Reputation: 87
I Have a data frame with the column name
and I need to create the column seq
, which allows me identify the different times that a name appears in the data frame, it's important to preserve the order.
import pandas as pd
data = {'name': ['Tom', 'Joseph','Joseph','Joseph', 'Tom', 'Tom', 'John','Tom','Tom','John','Joseph']

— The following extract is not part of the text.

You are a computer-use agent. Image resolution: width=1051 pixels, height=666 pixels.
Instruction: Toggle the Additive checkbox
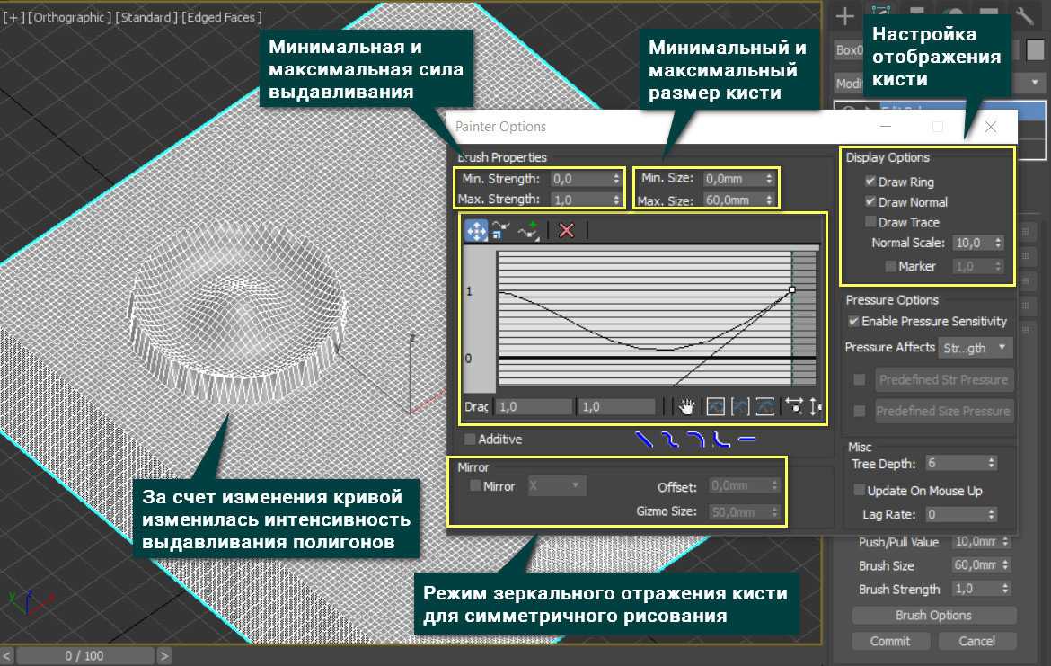[x=470, y=440]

, 'seq': ['Tom 0', 'Joseph 0','Joseph 0','Joseph 0', 'Tom 1', 'Tom 1', 'John 0','Tom 2','Tom 2','John 1','Joseph 1']}
df = pd.DataFrame(data)
print(df)
name seq
0 Tom Tom 0
1 Joseph Joseph 0
2 Joseph Joseph 0
3 Joseph Joseph 0
4 Tom Tom 1
5 Tom Tom 1
6 John John 0
7 Tom Tom 2
8 Tom Tom 2
9 John John 1
10 Joseph Joseph 1
Upvotes: 2
Views: 508
Reputation: 30920
You need check for the existence of a new name and then create a new index for each name using groupby and cumsum, the resulting string Series can be concatenated with str.cat
df['seq'] = df['name'].str.cat(
df['name'].ne(df['name'].shift()).groupby(df['name']).cumsum().sub(1).astype(str),
sep=' '
)
Upvotes: 1
Reputation: 120391
Create a boolean mask to know if the name has changed from the previous row. Then filter out the second, third, ... names of a sequence before grouping by name. cumcount
increment the sequence number and finally concatenate name and sequence number.
# Boolean mask
m = df['name'].ne(df['name'].shift())
# Create sequence number
seq = df.loc[m].groupby('name').cumcount().astype(str) \
.reindex(df.index, fill_value=pd.NA).ffill()
# Concatenate name and seq
df['seq'] = df['name'] + ' ' + seq
Output:
>>> df
name seq
0 Tom Tom 0
1 Joseph Joseph 0
2 Joseph Joseph 0
3 Joseph Joseph 0
4 Tom Tom 1
5 Tom Tom 1
6 John John 0
7 Tom Tom 2
8 Tom Tom 2
9 John John 1
10 Joseph Joseph 1
>>> m
0 True
1 True
2 False
3 False
4 True
5 False
6 True
7 True
8 False
9 True
10 True
Name: name, dtype: bool
Upvotes: 2
Reputation: 93141
Assuming your data frame is indexes sequentiallly (0, 1, 2, 3, ...):
name
def sequencer(group):
idx = group.index.to_series()
# Every time the index has a gap >1, create a new island
return idx.diff().ne(1).cumsum().sub(1)
seq = df.groupby('name').apply(sequencer).droplevel(0).rename('seq')
df.merge(seq, left_index=True, right_index=True)
Upvotes: 0